DATA SUPPLIED.

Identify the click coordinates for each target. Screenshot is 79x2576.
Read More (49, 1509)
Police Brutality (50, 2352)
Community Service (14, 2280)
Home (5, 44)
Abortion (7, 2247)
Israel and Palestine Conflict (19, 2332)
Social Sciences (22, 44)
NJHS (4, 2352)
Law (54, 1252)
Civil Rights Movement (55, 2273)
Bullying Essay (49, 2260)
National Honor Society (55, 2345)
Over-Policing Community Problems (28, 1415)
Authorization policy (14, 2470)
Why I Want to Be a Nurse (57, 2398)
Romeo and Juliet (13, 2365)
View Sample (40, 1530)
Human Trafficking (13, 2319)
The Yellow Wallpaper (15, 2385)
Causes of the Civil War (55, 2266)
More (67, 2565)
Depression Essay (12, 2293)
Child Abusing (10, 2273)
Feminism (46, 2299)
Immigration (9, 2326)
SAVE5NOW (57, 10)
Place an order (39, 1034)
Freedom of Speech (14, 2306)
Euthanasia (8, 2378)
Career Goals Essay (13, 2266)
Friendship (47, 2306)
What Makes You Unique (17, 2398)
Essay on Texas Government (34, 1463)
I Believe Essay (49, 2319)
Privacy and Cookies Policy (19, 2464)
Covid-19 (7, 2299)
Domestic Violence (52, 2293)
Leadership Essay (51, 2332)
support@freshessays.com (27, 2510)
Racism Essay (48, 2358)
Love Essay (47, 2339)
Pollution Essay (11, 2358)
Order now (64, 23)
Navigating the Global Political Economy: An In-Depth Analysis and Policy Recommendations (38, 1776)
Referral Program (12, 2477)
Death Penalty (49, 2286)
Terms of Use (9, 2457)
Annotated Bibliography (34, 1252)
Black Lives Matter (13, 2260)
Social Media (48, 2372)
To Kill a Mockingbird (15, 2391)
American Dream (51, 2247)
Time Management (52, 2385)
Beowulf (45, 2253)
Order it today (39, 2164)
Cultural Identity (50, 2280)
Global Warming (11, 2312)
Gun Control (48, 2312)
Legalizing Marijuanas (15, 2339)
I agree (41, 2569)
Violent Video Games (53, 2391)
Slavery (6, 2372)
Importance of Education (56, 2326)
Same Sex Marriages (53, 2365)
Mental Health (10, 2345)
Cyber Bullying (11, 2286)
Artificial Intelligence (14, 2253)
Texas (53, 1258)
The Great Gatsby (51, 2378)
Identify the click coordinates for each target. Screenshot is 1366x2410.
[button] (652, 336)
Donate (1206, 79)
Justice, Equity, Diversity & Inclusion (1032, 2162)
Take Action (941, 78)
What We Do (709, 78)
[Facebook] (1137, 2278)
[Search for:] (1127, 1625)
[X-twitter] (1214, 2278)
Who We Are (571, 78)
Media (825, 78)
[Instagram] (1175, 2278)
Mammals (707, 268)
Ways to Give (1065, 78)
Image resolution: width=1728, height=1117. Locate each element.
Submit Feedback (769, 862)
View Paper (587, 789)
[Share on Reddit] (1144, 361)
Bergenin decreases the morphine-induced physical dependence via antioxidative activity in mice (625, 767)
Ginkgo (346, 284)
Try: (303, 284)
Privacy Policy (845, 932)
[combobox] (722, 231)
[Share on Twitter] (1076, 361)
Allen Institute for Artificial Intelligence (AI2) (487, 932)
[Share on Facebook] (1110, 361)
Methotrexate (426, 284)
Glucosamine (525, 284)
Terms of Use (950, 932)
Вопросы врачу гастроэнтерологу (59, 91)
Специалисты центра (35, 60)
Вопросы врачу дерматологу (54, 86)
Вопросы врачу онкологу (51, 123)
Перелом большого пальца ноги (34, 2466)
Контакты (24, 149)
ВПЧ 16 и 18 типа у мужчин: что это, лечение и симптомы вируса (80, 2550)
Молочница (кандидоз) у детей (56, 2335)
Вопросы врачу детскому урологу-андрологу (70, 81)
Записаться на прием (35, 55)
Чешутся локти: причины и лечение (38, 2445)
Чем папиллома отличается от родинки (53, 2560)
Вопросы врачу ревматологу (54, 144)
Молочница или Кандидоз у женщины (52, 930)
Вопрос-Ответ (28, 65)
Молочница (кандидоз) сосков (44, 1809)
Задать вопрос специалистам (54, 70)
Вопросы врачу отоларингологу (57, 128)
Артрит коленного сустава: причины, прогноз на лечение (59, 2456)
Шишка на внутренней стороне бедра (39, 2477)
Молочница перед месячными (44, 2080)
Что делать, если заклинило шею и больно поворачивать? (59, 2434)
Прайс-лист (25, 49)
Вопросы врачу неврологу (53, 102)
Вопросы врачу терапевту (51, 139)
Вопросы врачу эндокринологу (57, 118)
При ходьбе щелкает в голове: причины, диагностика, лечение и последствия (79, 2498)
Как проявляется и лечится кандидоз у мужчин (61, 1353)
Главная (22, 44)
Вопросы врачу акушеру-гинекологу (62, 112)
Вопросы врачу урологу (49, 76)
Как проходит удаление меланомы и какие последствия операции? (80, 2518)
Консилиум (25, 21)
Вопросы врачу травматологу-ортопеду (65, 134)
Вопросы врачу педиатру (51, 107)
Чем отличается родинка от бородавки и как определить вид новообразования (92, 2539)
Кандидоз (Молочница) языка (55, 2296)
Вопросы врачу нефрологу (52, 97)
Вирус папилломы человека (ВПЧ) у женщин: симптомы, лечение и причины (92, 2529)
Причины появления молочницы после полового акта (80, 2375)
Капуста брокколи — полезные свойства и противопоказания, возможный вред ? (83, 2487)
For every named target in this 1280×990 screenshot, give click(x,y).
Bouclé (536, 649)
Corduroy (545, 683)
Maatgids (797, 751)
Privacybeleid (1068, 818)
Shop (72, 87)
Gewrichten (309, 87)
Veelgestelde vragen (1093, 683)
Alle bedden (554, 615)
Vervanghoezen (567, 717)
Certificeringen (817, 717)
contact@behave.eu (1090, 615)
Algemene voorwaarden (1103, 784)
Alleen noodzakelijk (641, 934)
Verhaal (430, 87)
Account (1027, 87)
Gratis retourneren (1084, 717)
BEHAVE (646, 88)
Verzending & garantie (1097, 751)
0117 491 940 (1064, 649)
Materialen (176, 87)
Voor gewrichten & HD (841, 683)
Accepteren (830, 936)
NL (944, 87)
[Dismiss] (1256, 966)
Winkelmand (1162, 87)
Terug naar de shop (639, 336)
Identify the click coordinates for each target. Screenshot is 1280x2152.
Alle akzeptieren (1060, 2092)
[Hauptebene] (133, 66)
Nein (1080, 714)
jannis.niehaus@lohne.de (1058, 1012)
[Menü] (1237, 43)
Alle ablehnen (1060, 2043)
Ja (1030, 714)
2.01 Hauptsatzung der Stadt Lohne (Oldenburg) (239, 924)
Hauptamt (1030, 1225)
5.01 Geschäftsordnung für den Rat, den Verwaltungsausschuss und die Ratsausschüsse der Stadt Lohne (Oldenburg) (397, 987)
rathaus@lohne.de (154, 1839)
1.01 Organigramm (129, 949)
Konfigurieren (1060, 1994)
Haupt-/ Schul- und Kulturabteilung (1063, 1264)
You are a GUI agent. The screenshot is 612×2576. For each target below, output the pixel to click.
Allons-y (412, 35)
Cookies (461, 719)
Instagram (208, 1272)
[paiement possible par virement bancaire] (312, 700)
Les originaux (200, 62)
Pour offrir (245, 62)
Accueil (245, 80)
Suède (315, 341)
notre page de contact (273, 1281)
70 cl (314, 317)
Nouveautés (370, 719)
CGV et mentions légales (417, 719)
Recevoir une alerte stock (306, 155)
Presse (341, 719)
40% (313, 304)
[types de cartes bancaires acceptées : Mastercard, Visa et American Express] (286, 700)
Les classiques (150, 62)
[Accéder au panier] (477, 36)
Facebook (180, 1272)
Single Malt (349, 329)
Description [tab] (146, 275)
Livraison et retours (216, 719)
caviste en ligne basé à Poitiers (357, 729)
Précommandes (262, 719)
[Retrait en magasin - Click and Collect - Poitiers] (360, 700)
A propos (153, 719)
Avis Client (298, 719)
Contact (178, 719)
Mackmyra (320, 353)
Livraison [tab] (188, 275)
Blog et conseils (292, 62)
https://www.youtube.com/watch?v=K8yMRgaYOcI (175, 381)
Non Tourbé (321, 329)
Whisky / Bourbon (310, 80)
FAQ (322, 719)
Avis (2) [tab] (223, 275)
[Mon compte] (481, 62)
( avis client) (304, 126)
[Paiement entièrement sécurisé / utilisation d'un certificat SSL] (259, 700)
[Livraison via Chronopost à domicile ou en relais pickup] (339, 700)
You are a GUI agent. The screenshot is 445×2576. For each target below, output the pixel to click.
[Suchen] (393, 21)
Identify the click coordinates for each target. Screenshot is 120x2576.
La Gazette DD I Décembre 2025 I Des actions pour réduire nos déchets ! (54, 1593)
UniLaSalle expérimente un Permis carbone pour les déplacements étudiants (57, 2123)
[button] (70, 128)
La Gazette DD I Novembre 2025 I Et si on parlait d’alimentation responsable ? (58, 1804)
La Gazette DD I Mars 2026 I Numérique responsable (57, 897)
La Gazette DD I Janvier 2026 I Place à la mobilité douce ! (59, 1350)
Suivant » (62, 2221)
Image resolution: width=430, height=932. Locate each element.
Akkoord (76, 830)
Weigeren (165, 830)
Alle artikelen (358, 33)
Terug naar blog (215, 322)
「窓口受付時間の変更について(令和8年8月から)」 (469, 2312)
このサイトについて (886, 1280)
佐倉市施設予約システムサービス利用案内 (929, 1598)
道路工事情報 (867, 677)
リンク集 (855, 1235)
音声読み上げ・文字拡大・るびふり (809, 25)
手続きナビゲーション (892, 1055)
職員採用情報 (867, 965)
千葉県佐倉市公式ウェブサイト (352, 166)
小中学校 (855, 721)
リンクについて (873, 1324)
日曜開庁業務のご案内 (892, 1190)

DESCRIPTION OF THE TASK. Where a line of the data contains "Gazette", include it in the tally, and answer with the tally alone.

EXERCISE OUTPUT. 4